Ralph Houk managed the New York Yankees in one of their most glorious seasons and through some of the organization's roughest times.
And he had the good sense to see George Steinbrenner coming; Houk quit before the Boss could fire him.
It was no wonder: Houk also survived D-Day and the Battle of the Bulge in World War II.
Houk, a manager for 20 seasons in the majors who led the Yankees to two World Series championships and three pennants in his first seasons at the helm, died Wednesday at his home in Winter Haven, Fla. He was 90.
Houk won 1,619 games — 15th all-time — with the Yankees, Detroit Tigers and Boston Red Sox from 1961-1984. The arc of Houk's playing career was forever changed by the war, where he won a Silver Star and rose to the rank of major — which became his nickname.
Via his obituary in the New York Times, we can gain insight into how Houk handled his players:
Houk's strong point was building the morale and confidence of his players with an optimistic outlook and a refusal to criticize them publicly.
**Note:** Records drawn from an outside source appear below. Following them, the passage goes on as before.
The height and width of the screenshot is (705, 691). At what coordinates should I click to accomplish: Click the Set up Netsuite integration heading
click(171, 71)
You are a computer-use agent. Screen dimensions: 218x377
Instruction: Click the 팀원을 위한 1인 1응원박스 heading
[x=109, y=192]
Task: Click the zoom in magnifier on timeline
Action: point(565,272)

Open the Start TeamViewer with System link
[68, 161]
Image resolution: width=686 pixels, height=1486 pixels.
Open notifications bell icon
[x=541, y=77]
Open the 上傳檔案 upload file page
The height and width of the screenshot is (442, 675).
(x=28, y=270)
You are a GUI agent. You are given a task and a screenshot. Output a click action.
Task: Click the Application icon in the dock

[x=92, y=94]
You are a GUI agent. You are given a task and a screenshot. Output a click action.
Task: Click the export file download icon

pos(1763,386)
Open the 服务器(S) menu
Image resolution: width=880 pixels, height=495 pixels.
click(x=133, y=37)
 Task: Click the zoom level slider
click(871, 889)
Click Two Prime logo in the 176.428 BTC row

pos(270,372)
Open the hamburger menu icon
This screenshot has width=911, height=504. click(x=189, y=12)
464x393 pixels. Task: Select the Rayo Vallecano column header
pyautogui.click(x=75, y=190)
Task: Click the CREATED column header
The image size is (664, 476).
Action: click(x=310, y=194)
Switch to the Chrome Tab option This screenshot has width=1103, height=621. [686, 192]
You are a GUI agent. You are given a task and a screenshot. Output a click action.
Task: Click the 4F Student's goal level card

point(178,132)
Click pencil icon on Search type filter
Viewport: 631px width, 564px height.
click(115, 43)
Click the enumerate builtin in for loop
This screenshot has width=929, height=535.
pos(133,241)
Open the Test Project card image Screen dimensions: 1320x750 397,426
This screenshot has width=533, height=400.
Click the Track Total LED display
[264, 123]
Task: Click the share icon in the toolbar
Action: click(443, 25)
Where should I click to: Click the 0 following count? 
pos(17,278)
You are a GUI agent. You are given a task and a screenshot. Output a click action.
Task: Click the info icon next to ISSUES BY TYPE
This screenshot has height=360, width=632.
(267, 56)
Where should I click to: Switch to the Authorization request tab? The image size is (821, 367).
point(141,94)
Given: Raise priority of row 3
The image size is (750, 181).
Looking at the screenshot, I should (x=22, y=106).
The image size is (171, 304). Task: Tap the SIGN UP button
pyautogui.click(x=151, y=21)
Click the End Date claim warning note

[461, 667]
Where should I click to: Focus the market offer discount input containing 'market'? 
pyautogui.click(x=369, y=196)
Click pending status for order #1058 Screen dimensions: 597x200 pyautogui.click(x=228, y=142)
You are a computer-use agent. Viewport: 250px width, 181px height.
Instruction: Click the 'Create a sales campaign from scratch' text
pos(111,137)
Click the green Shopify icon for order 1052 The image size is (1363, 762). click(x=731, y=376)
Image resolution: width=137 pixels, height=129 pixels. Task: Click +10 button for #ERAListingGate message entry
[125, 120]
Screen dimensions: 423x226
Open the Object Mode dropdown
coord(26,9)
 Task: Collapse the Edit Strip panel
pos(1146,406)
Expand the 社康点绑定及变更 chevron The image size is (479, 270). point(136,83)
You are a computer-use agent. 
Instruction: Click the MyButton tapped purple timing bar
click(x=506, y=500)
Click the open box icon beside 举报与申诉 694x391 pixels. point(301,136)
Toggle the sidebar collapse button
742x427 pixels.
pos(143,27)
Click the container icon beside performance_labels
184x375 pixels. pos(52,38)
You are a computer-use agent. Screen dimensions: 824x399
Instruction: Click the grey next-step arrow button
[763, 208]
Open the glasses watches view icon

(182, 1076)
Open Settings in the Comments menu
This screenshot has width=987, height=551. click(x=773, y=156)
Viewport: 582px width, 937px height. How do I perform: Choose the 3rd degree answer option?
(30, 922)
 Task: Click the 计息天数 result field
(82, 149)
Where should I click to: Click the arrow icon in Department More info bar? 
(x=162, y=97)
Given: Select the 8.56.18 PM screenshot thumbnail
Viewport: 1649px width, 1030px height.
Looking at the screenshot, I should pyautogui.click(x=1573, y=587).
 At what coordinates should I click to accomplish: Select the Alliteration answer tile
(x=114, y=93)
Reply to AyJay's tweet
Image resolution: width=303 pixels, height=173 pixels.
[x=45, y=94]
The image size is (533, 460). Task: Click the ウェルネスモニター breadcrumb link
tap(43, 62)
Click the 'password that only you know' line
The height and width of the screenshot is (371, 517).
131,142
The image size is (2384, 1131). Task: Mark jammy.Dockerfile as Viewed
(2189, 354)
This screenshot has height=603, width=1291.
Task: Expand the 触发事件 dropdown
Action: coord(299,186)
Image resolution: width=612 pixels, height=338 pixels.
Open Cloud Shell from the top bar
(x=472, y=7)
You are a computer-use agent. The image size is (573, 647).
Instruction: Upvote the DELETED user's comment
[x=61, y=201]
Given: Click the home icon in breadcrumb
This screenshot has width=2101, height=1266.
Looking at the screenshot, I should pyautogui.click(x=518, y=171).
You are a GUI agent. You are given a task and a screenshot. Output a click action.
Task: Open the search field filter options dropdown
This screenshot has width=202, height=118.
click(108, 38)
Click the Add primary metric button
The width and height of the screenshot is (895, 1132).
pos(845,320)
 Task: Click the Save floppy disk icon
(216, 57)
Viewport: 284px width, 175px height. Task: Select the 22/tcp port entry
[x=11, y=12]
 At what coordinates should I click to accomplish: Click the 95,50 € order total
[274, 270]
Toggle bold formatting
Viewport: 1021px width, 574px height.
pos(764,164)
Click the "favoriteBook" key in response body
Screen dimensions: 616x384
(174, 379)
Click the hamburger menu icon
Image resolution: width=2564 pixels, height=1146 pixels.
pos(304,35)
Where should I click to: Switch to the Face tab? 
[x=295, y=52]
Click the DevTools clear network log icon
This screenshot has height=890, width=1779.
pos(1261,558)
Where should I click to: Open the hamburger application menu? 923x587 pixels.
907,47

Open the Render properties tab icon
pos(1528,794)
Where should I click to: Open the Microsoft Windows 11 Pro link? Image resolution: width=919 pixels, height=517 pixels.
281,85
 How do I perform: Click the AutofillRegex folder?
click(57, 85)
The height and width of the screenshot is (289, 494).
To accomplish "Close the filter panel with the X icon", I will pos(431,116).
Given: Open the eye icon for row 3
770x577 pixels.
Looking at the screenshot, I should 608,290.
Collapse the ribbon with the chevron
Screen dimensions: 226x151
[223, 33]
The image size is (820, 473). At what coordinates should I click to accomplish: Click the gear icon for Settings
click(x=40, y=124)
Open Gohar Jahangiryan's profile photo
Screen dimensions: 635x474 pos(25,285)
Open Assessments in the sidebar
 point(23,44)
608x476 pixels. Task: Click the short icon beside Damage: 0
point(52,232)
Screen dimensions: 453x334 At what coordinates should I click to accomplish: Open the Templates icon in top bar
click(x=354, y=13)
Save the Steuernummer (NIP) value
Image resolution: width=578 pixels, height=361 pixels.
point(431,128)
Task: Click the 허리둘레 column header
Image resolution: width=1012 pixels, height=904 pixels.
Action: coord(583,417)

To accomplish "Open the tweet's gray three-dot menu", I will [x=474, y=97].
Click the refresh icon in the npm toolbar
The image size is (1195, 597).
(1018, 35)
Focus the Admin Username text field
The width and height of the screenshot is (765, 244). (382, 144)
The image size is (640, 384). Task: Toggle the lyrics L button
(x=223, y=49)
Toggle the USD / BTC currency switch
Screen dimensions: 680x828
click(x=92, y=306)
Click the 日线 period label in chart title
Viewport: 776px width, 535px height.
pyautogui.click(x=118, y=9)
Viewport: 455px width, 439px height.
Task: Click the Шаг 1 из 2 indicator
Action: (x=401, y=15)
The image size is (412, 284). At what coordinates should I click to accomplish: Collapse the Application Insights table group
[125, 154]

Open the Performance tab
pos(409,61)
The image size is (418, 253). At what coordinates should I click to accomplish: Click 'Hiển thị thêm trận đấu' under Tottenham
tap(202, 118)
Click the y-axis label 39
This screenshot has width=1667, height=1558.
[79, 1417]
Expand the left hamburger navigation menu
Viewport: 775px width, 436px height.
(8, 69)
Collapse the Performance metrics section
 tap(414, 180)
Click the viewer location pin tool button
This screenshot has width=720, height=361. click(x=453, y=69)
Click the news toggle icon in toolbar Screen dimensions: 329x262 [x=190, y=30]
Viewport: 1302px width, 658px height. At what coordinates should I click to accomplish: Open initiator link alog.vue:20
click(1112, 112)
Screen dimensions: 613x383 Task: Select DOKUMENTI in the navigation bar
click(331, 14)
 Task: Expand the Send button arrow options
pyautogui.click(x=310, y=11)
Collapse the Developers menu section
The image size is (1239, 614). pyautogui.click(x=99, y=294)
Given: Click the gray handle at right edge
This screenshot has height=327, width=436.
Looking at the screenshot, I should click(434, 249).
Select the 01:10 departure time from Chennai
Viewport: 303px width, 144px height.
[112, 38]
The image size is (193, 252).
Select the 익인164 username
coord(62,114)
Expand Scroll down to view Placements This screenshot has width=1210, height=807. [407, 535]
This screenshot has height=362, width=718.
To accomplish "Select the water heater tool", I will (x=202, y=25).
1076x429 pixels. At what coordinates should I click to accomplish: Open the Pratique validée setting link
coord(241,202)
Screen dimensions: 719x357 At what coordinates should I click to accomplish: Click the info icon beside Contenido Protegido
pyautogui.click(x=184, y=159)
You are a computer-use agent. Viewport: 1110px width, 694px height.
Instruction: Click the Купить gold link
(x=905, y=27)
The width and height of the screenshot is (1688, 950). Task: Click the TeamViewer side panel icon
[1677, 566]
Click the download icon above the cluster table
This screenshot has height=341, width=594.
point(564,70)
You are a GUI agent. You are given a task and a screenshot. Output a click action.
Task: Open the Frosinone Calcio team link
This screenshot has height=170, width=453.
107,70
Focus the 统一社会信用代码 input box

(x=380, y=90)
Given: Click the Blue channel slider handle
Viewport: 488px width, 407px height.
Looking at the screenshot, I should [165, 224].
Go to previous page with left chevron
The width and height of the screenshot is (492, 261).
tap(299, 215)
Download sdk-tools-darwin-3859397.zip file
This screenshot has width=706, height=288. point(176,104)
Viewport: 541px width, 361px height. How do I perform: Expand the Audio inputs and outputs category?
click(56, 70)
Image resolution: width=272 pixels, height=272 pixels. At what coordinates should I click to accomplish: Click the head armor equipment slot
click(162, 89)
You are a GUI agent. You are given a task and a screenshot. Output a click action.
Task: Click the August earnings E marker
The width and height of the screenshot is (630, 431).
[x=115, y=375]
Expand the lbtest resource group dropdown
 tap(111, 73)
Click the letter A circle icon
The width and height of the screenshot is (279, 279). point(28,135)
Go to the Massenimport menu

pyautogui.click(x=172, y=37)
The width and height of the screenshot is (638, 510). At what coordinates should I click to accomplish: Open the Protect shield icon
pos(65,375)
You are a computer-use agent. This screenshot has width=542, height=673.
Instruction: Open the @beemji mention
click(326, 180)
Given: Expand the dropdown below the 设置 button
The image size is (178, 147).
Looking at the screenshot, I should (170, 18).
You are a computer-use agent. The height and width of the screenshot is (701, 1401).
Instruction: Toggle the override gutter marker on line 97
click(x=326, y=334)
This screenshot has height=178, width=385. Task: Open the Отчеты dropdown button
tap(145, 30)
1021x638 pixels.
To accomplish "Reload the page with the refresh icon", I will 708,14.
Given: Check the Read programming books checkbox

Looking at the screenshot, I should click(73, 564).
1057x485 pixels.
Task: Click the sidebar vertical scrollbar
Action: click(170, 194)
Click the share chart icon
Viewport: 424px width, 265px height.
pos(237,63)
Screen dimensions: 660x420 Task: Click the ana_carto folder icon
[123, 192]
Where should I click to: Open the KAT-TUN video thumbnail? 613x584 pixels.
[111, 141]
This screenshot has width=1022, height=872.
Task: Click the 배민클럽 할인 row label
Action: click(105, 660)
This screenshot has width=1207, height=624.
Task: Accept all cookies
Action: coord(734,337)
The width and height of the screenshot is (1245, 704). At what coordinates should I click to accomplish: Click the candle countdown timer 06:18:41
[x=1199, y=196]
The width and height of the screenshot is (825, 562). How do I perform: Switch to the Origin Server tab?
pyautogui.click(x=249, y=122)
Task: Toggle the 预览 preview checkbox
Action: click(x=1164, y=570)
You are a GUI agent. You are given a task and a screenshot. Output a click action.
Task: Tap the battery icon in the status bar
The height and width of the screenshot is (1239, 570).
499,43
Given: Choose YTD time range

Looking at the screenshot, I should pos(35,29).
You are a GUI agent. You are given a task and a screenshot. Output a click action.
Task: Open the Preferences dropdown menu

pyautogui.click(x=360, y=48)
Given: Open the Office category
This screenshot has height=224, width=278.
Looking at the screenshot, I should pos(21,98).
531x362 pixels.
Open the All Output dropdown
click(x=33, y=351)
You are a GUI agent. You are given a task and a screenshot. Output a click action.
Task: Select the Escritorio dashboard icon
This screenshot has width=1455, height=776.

"I don't think you can humiliate a player and expect him to perform," Houk said.
He went 944-806 in 11 seasons in New York, but he did his best managing in the early going when the talent was still great. Especially in '61, his baptism by fire as a major league manager.
Sure, life looks great when you're standing next to (from the left) Yogi Berra, Mickey Mantle and Joe DiMaggio (who was retired by then) — but the job wasn't so easy.
It's hard to imagine the impact of the media circus surrounding the Yankees, particularly coverage of the pursuit by Mantle and Roger Maris of Babe Ruth's single-season home run record.
If it was anything like what Billy Crystal portrayed in "61*," then Houk had his hands full.
After a two-year stint as the Yankees' general manager, Houk returned to the dugout in 1966 and stayed until 1973 during a period of decline; the Yankees finished under .500 four times, if you can believe it. With Steinbrenner on the way in and set to clean house, Houk resigned.
Houk knew when he was in over his head.
He managed Detroit from 1974-1978, getting out just as Alan Trammell, Lou Whitaker, Lance Parrish and Jack Morris were establishing themselves in the majors — and before Sparky Anderson took that core group to the World Series.
I'm old enough to remember Houk near the end of his career when he managed the Red Sox. He had modest success in the early '80s, between eras of Boston heartbreak. He was Wade Boggs' and Roger Clemens' first manager. And the last for Carl Yastrzemski.
As a 10-year-old, my honest impression of Houk was this: "He seems really old to be managing." And withthose sunglasses, he reminded me of Douglas MacArthur.
But the guy was a survivor — and he was pretty good at being a manager, too.